Kinda makes me wanna book off work and gut my boat!

dogtown and tow machine. my 8 yr old has been buggn me to get all that "crap" off the ramp so he can skate. I said he needs to be on the trampoline practicing for a summer full of awsome wakeskating and wakeboarding in our awsome boat! Thanks for the compliment on the stringers. I want to do this thing right so I don't have any worries for the next few seasons.

oldman
02-25-2011, 05:22 PM
I want to do this thing right so I don't have any worries for the next few seasons.

Don't forget the cpes.

Okie Boarder
02-25-2011, 06:13 PM
Don't forget the cpes.

Definitely second that. Coat that wood before you actually install it in the boat.

jet
02-25-2011, 06:49 PM
What size wood are you using for the motor mounts and are they bolted to the center stringer?? Im right behind you man. Nice work and thanks for the pics. Jet

rlhahn
02-25-2011, 07:37 PM
Definitely second that. Coat that wood before you actually install it in the boat.

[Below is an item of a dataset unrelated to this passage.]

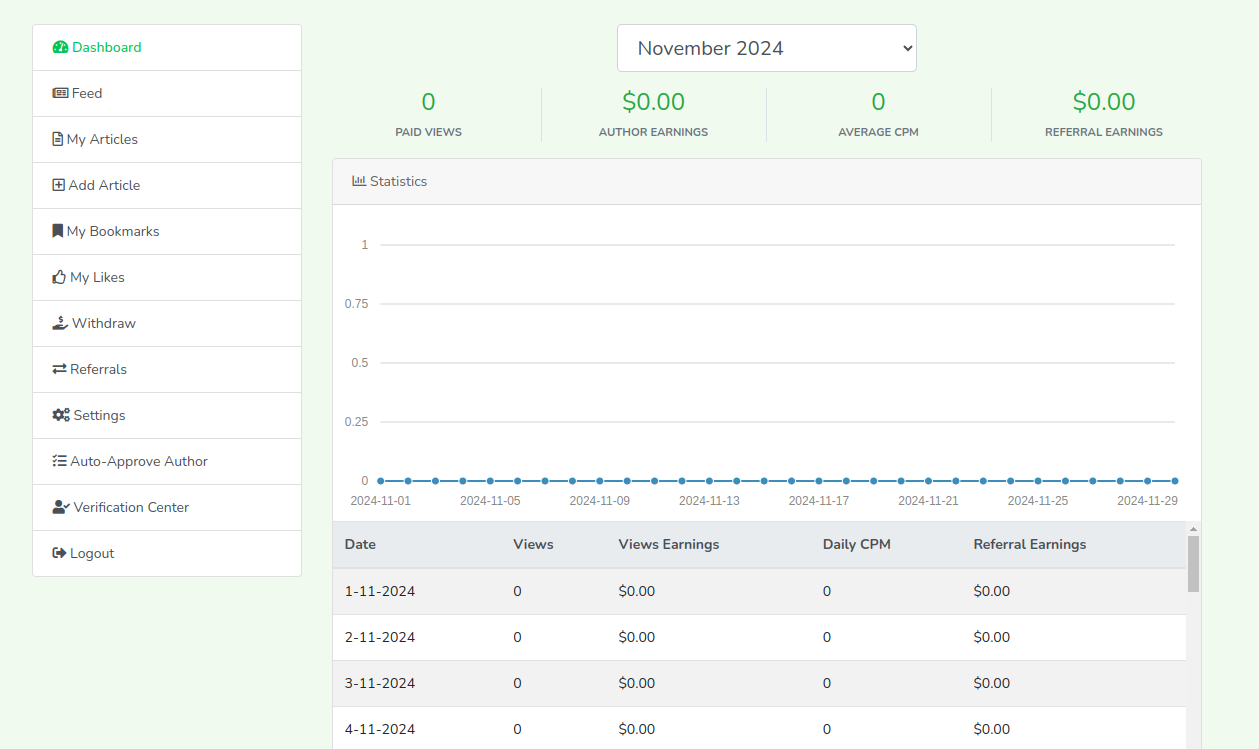Click the Views column header

[x=533, y=544]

right on. Yea I'm sanding them with 60grit then a healthy coat of sealer, then sanding again with 80grit, then resin and fiberglass, then install.

rlhahn
02-25-2011, 08:04 PM
No progress today due to bad weather and I got my truck stuck in the yard...good times.

mapleleaf
02-25-2011, 08:12 PM
mud n snow, great combo....

jet
03-06-2011, 03:55 PM
Any new updates??

rlhahn
03-06-2011, 07:58 PM
Any new updates??

Did some fiberglassing Monday eve. I've been working long hours building a house, so I havn't been on it like I should. I did get the motor back and started putting that back together...I'm starting to stress a little about getting this done. Oh I got a quote on having it wrapped with a graphic that I drew and I've been pricing sound systems. How bout you?

Longitudinaldreamer
03-09-2011, 10:58 PM
Maybe a dumb question but has anyone ever heard of people using PL400 for the initial stringer bond and fillet material? That stuff is great and is considered water proof and an all around everyday item in the construction industry.

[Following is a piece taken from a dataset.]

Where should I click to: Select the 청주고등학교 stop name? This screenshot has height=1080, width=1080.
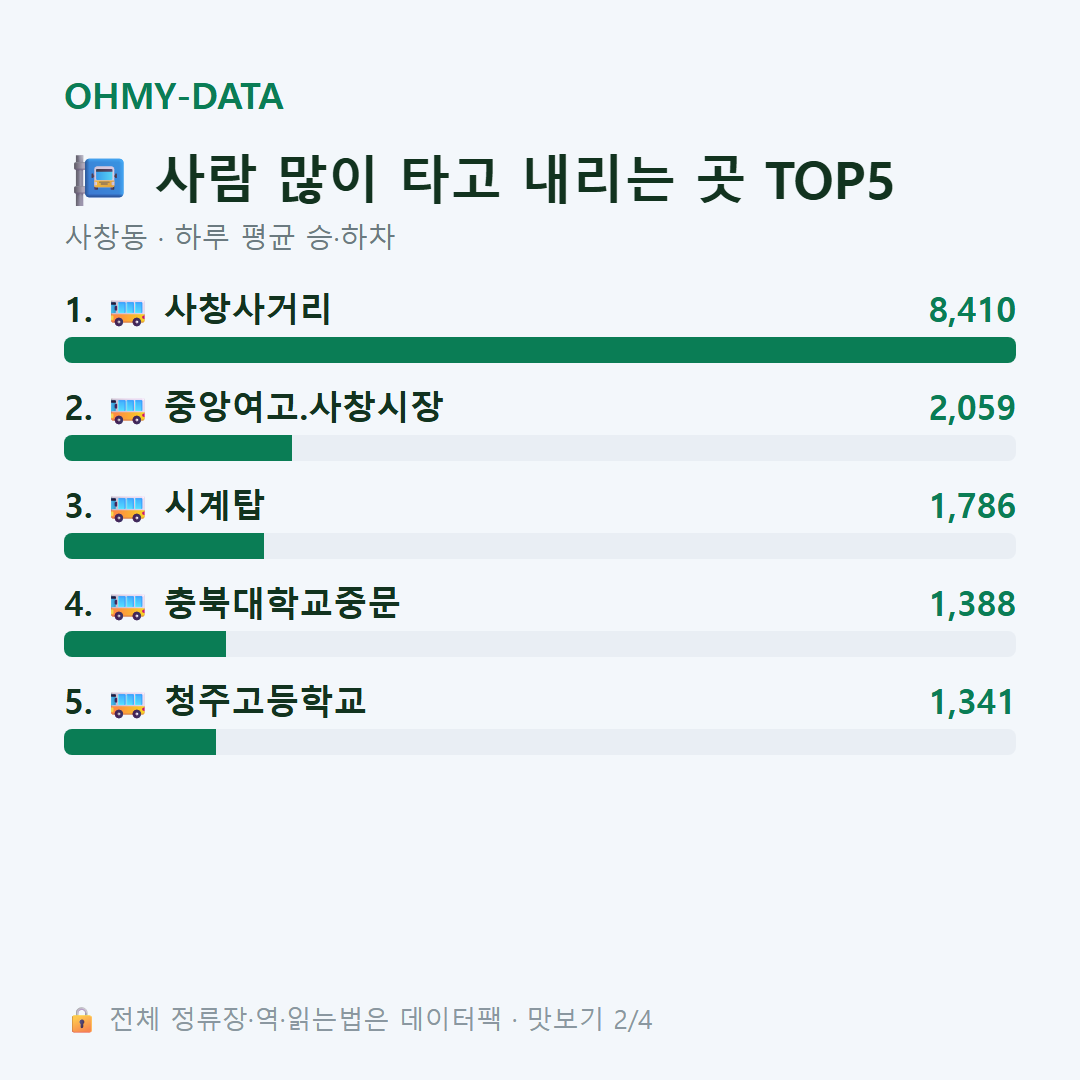pos(265,701)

BTW, great thread! I'm glad I stumbled across it as I am about to start laying down my stringers as well. I am using marine grade plywood instead and WILL NOT be putting foam back in. Thanks for the advice on accounting for the thickness of glass and resin over the top of each stringer! I some how over looked that in my initial calculations.

Keep up the great work!

jet
03-10-2011, 04:51 PM
What wood size and thickness are you using for the eng mounts?? Im wating on those pictures. Hurry!! lol

oldman
03-11-2011, 09:12 PM
[QUOTE=Longitudinaldreamer;51527]Maybe a dumb question but has anyone ever heard of people using PL400 for the initial stringer bond and fillet material?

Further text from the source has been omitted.